**What this task involves**
From the line below containing "Viewport: 1024px width, 474px" to the final line, print each line exactly as written. No pictures belong in the copy.

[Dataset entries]
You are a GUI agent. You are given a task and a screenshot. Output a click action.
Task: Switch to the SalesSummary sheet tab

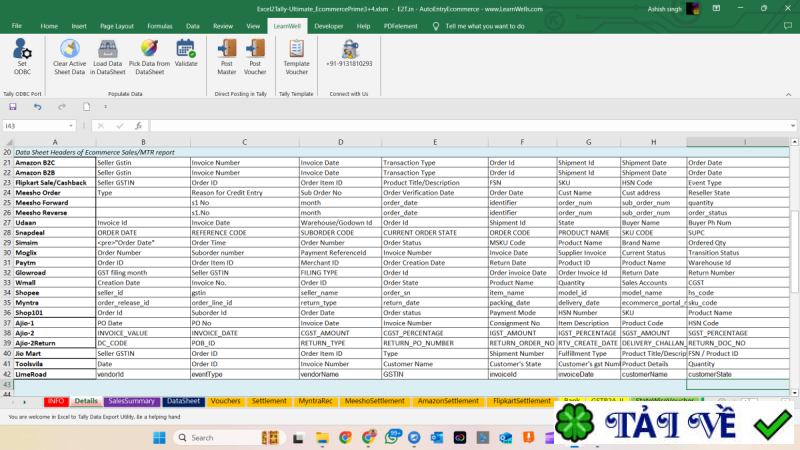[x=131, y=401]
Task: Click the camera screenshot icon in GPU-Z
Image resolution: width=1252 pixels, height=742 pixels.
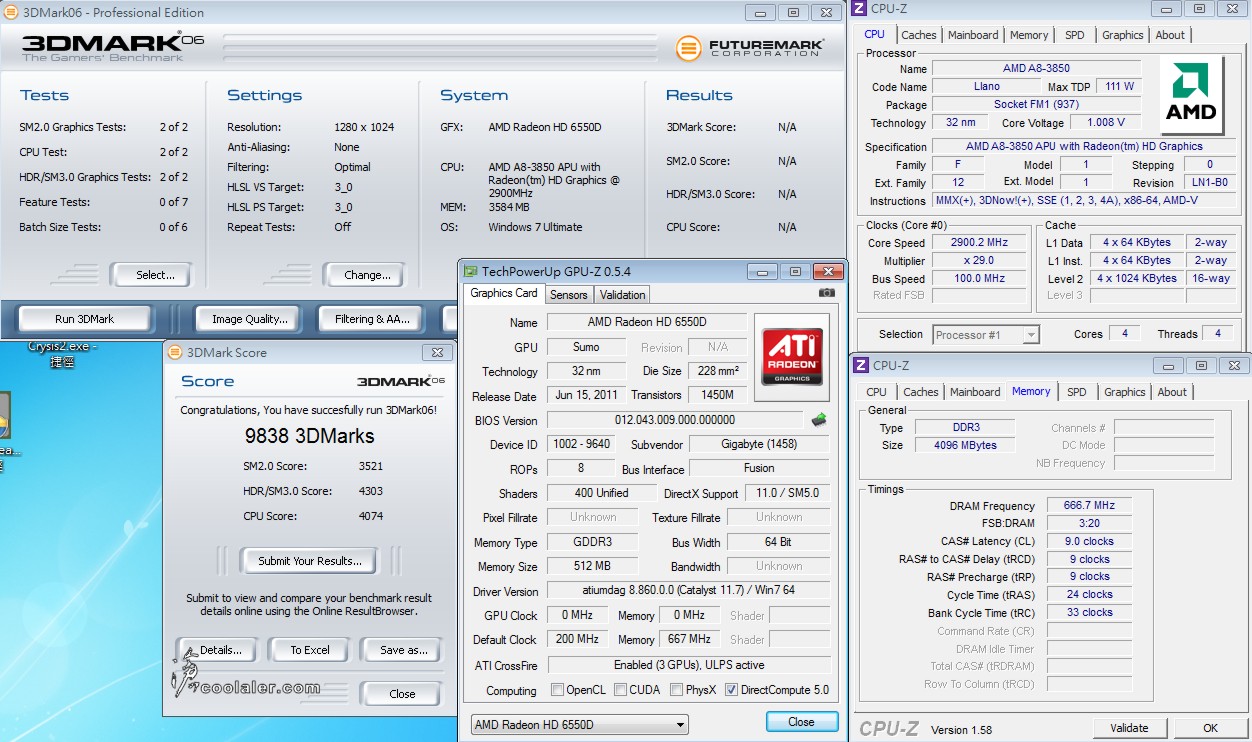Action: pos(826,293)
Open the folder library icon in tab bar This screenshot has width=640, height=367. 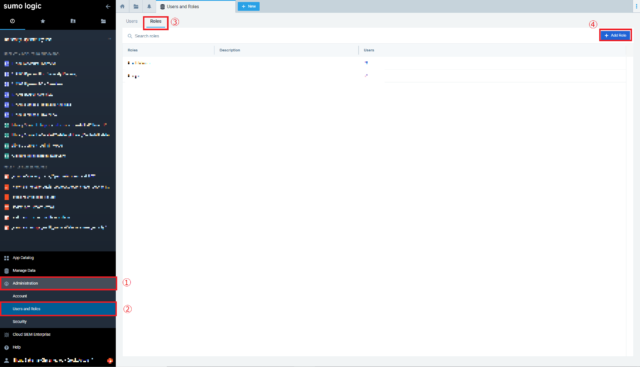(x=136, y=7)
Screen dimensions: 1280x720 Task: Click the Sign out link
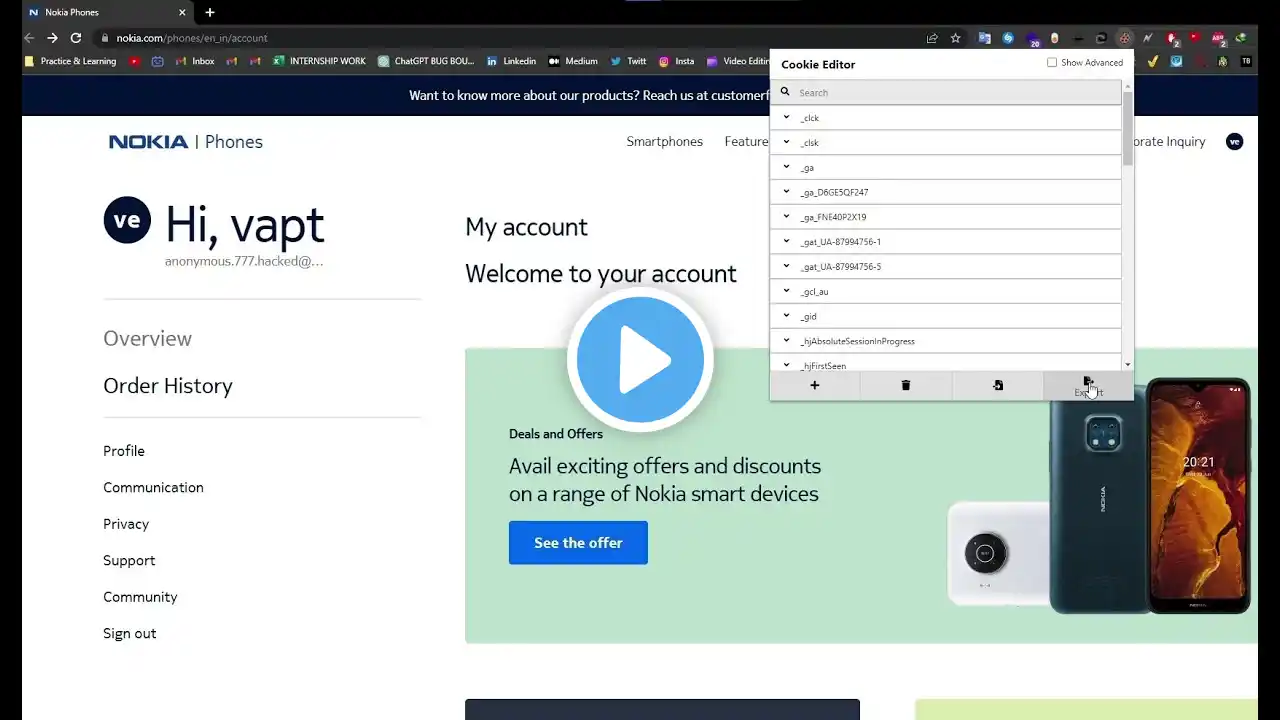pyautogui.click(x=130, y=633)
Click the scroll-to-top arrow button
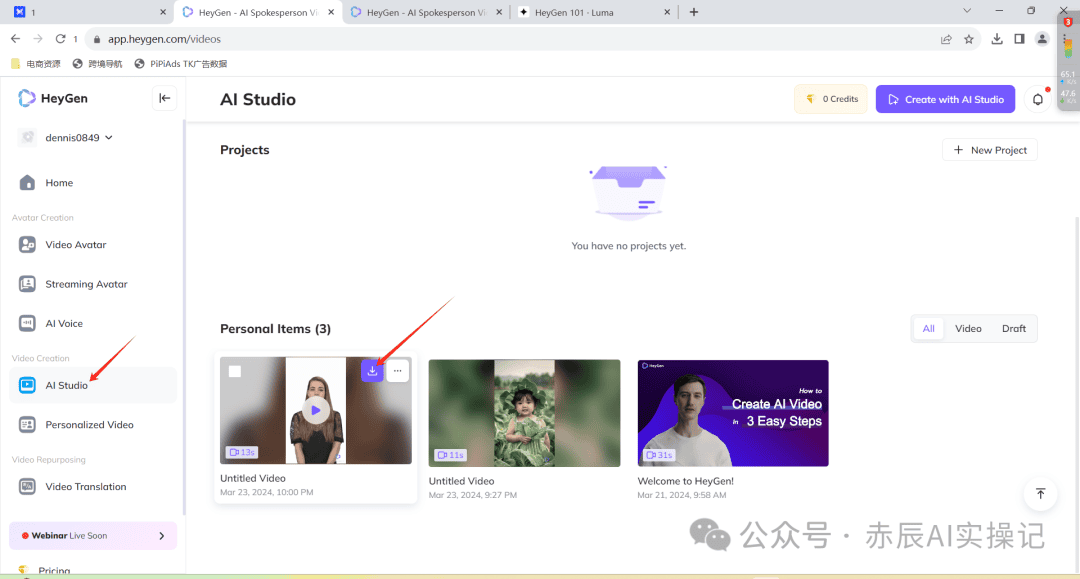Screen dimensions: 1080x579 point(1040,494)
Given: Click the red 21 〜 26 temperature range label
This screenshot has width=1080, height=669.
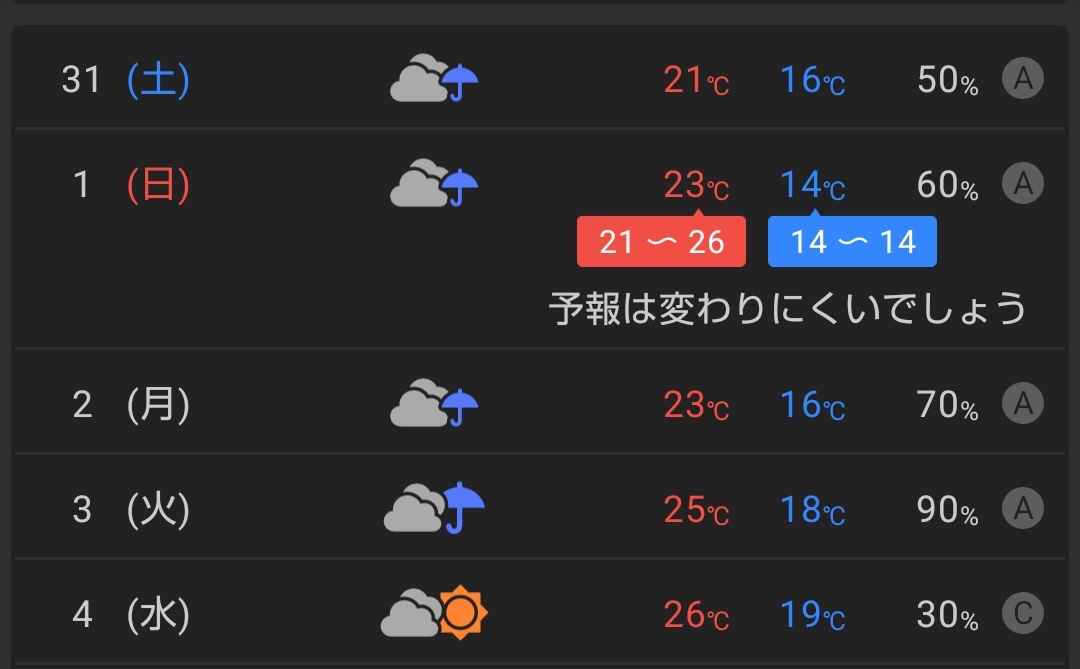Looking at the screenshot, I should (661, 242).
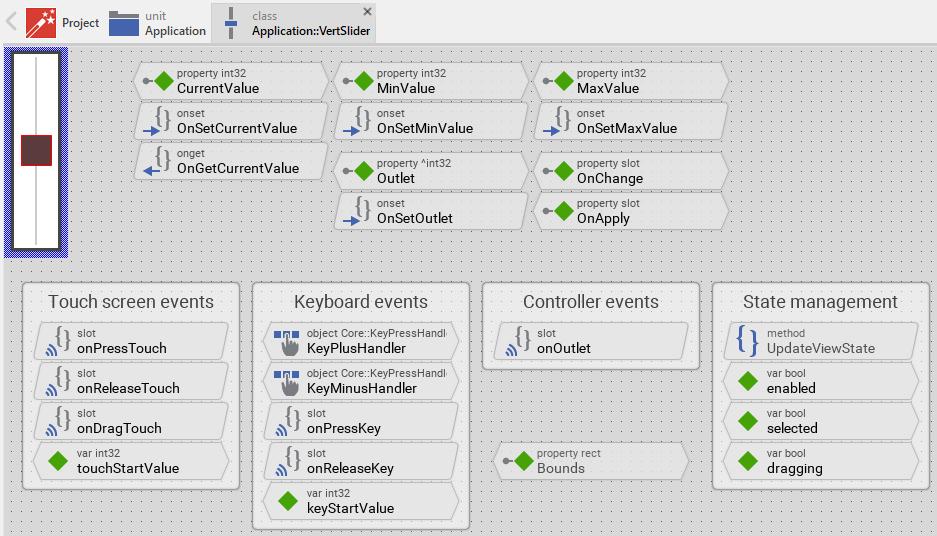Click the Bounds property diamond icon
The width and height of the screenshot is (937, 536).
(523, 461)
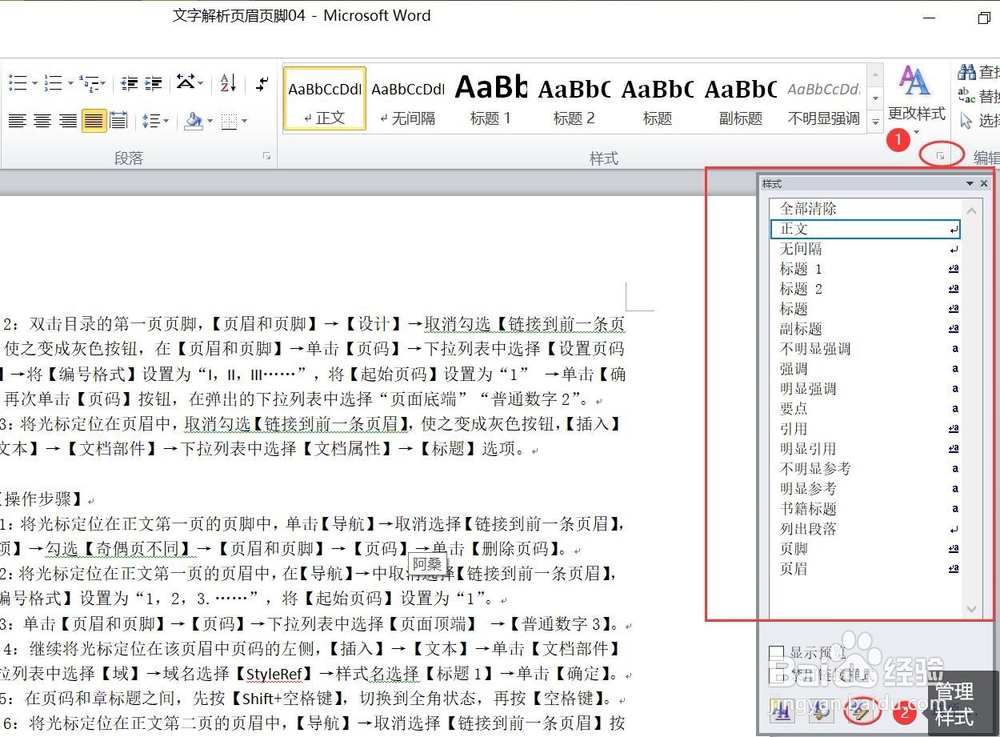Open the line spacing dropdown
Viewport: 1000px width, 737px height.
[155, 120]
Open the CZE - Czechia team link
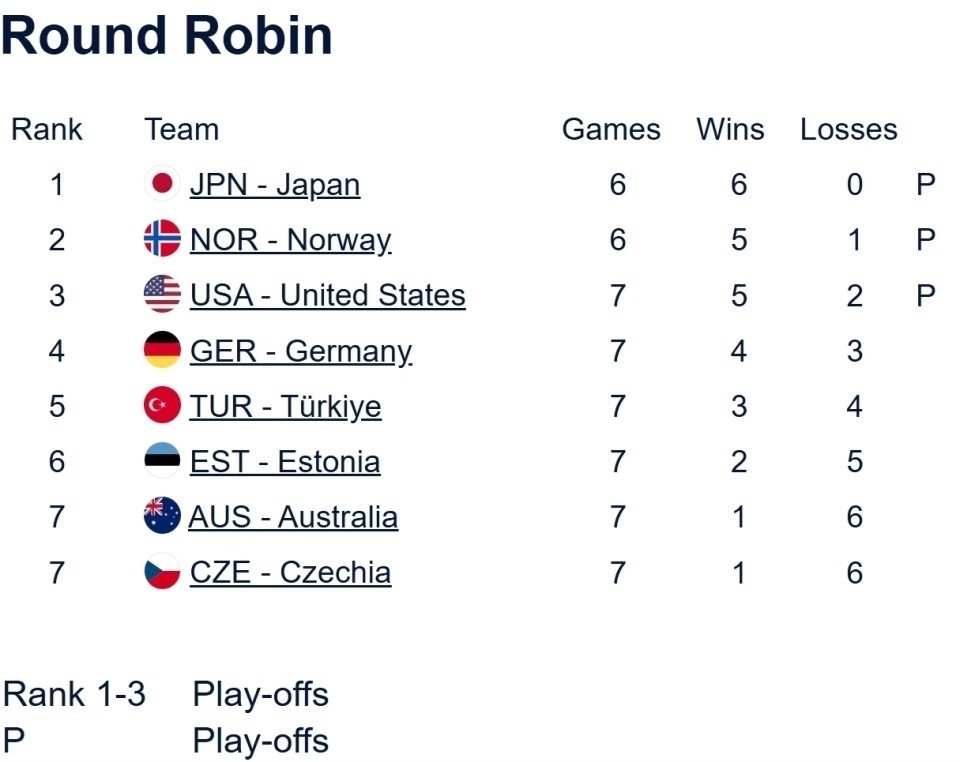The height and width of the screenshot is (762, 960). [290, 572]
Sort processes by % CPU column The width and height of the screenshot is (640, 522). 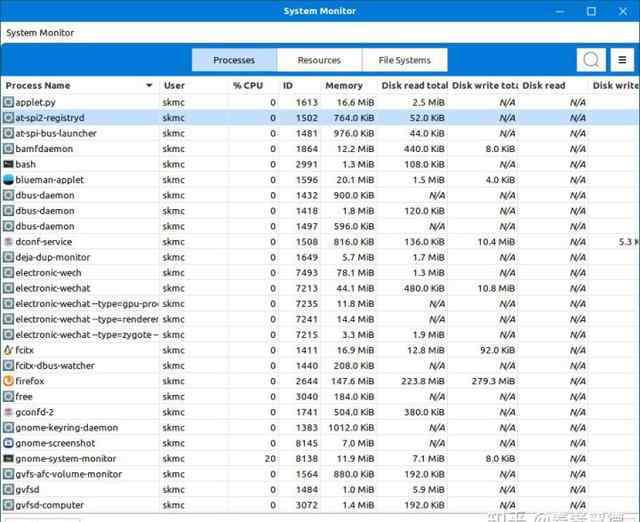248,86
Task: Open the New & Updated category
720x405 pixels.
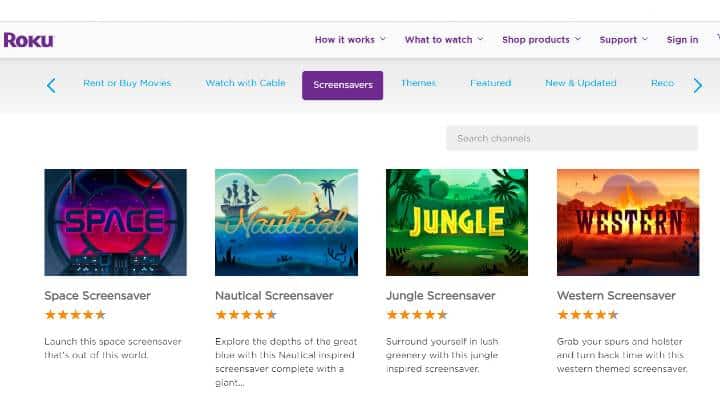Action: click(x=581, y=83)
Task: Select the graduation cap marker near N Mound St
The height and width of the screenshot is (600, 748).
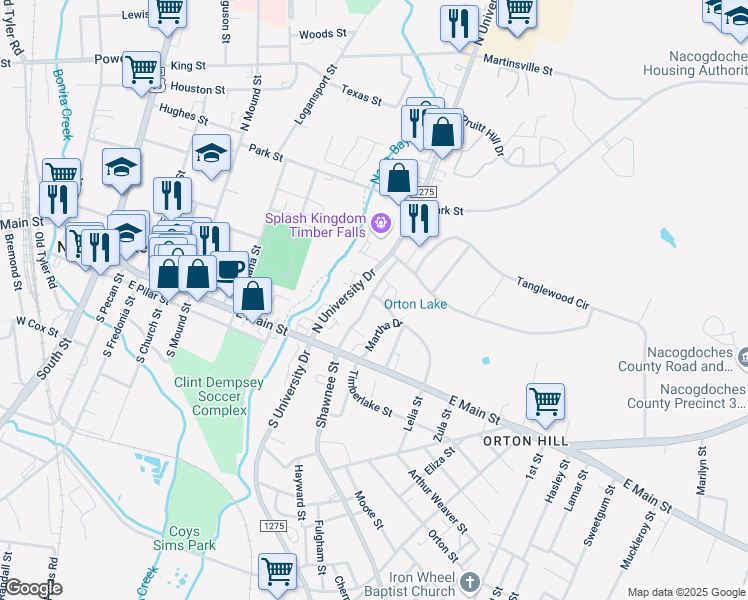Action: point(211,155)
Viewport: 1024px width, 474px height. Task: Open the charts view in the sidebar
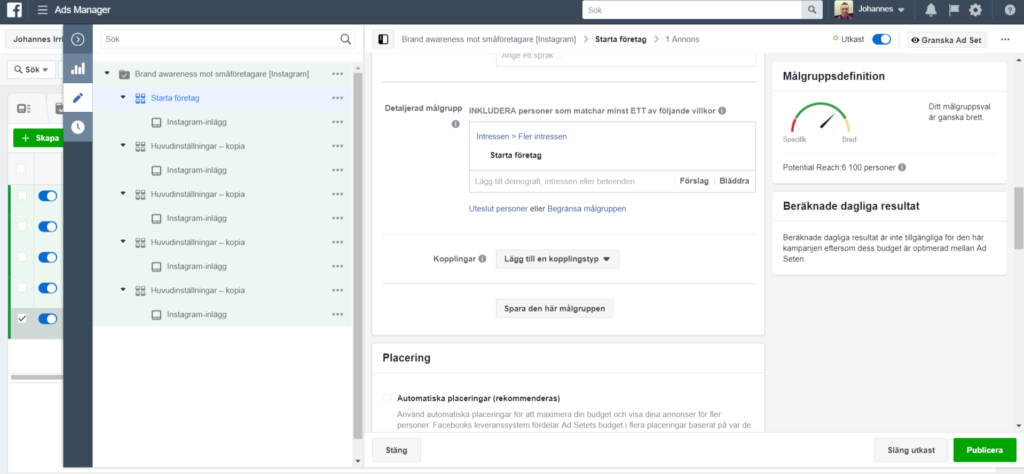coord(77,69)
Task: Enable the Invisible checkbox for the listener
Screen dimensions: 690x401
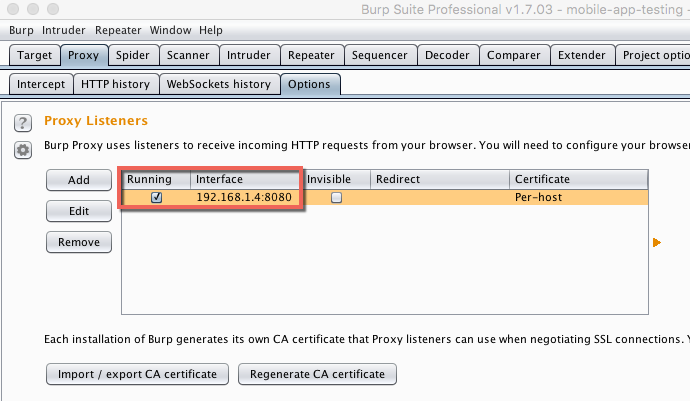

**The answer**
Viewport: 1024px width, 474px height. Task: Open the charts view in the sidebar
coord(77,69)
Task: Enable the Invisible checkbox for the listener
Screen dimensions: 690x401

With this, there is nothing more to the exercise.